午睡は香を纏いて
「あー、いや、そんなに慌てて逃げられるのもなー」


まだ上気している顔で、ぼそりと呟くレジィ。
その声音に傷ついた色を感じて、焦って過剰に反応してしまったのかもしれないと思った。
だけど、あのままくっついているわけにもいかないし。


「とりあえず、あの、これから気をつけます」

「あー。ハイ。そうして下さい」

「そろそろお邪魔してもいいですかね、長」


不機嫌そうな声がふいにして、レジィが「あ」と口を開けた。


「このままじゃ湯が冷めちまうよ。

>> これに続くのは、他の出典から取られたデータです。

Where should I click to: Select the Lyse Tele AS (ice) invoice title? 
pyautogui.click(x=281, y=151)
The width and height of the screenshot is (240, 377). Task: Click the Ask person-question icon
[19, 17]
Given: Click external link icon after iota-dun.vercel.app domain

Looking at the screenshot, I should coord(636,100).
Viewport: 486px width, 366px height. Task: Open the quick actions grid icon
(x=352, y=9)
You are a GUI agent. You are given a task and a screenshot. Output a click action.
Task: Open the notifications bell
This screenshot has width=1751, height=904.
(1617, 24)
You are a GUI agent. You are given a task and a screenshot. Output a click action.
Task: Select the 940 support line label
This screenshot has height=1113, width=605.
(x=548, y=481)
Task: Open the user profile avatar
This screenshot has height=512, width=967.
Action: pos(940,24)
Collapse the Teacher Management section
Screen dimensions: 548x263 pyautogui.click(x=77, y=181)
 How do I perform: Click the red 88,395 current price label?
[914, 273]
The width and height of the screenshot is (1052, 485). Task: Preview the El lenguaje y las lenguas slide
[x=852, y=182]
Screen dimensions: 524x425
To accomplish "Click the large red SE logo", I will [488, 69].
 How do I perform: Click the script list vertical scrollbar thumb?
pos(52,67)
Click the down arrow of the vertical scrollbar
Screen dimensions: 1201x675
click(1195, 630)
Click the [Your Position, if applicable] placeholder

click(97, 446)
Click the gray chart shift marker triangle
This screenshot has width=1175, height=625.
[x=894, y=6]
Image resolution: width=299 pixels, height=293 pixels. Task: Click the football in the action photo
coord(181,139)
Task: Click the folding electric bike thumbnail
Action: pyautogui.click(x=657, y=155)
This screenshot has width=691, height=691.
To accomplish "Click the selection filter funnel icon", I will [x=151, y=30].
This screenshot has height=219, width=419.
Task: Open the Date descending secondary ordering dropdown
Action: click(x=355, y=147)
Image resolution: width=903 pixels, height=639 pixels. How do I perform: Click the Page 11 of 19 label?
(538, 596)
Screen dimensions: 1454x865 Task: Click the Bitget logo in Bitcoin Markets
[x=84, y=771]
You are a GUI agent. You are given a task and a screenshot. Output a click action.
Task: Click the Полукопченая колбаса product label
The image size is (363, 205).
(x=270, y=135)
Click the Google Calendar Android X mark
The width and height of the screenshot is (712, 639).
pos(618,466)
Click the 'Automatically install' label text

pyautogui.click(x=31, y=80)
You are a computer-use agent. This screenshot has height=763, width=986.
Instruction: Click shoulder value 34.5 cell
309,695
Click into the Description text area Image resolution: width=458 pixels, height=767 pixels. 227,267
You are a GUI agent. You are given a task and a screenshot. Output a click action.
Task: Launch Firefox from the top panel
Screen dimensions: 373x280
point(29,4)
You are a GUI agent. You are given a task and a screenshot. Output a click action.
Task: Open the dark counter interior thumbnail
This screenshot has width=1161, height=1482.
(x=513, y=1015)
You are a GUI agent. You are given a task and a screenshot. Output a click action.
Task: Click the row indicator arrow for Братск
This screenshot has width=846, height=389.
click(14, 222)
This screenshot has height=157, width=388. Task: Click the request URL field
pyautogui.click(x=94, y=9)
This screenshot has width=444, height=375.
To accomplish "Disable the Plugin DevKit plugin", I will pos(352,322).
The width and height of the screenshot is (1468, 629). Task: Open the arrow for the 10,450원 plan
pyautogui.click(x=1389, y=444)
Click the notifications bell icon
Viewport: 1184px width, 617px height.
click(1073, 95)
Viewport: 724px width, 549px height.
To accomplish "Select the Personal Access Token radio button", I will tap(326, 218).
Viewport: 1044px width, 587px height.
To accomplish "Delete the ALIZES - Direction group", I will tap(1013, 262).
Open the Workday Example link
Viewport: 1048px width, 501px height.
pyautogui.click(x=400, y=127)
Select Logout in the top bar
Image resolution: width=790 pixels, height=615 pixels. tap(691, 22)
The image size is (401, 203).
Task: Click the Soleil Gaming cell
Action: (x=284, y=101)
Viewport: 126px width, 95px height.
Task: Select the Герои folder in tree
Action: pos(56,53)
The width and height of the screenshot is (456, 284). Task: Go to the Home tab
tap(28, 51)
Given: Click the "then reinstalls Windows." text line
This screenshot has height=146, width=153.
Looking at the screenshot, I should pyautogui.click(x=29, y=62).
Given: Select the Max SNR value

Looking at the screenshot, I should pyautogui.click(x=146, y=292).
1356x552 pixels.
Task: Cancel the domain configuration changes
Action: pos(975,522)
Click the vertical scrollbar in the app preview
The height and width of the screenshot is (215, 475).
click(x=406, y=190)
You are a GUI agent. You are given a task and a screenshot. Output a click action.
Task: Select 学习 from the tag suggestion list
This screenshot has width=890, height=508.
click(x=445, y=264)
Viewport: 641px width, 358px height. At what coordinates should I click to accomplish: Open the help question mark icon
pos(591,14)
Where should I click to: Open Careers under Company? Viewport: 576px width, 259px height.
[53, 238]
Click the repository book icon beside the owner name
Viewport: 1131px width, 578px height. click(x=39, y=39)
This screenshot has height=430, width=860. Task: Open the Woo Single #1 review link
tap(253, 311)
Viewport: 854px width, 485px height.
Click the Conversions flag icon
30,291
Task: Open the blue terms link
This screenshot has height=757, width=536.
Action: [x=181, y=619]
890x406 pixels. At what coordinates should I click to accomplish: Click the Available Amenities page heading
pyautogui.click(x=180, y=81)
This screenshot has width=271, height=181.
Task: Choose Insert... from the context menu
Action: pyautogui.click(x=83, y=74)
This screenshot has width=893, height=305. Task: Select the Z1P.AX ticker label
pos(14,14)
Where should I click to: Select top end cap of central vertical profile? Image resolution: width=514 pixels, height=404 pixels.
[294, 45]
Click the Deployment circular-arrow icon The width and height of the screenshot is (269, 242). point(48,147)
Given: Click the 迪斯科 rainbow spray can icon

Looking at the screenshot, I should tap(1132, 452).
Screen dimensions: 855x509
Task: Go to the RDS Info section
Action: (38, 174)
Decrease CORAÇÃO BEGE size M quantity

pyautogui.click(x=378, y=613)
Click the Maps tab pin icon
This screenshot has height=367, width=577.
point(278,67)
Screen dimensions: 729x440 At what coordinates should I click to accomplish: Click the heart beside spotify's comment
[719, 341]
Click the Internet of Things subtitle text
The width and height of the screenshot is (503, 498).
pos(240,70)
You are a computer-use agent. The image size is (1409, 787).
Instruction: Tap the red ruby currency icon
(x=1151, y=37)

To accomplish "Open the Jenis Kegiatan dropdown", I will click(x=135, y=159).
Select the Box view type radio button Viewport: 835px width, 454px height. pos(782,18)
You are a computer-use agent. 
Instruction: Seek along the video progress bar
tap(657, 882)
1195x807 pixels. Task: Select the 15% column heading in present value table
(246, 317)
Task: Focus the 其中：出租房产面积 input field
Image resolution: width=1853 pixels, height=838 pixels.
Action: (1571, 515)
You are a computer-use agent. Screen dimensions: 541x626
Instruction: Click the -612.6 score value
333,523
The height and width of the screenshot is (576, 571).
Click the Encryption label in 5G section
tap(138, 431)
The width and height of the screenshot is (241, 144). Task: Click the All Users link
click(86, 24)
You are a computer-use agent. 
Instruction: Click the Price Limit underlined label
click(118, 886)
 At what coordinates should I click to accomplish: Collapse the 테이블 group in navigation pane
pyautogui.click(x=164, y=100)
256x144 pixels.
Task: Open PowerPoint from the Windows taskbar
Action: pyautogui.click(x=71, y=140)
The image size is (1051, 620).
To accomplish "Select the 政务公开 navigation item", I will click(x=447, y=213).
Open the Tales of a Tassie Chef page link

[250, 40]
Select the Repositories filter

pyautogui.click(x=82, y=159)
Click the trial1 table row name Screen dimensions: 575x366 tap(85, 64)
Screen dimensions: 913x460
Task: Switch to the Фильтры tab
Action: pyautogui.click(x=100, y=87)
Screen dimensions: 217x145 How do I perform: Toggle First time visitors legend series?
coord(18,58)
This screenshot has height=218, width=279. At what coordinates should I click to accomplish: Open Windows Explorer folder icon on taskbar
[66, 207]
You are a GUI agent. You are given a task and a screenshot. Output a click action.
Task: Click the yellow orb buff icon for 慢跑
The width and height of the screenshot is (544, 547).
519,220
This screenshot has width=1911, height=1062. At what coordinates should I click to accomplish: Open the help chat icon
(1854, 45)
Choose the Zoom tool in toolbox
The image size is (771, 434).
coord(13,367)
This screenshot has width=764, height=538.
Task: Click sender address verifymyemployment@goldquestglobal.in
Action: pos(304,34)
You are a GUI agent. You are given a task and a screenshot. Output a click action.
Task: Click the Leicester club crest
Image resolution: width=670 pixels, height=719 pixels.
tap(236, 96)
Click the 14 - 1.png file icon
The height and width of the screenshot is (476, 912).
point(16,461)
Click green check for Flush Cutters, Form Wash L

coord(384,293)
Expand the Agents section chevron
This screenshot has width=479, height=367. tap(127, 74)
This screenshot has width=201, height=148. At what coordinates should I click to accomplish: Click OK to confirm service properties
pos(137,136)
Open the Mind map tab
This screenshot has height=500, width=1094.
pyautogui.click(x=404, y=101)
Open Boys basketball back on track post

だいたい、いつまで女の子にそんな格好させとく気だい」

「フーダ。悪い、すっかり忘れてた」

「そうでしょうとも。ようやくの再会ですからね。お気持ちは分かりますよ。しかしね、早くすっきりさせてやりたいと思う優しさが、欲しいもんだねえ」

「悪かったって。カサネ、この人はフーダ。これからお前の世話をしてくれる」


立ち上がって、レジィは一人の女の人の背中を押しやるようにして連れてきた。
髪をきっちりと結い上げた、恰幅のいい年配の女性。
つやつやとした顔は満面の笑みを浮かべていて、あたしを見て取ると、駆け寄ってきた。


「フーダと申します。カサネ様、と仰るんでしたね。私はお世話役として参りました。何でも言いつけて下さいましね。ささ、まずは湯浴みを」


言うなり、あたしの手を引く。
後ずさりしたままの体勢だったあたしは、彼女に引かれるままに立ち上がった。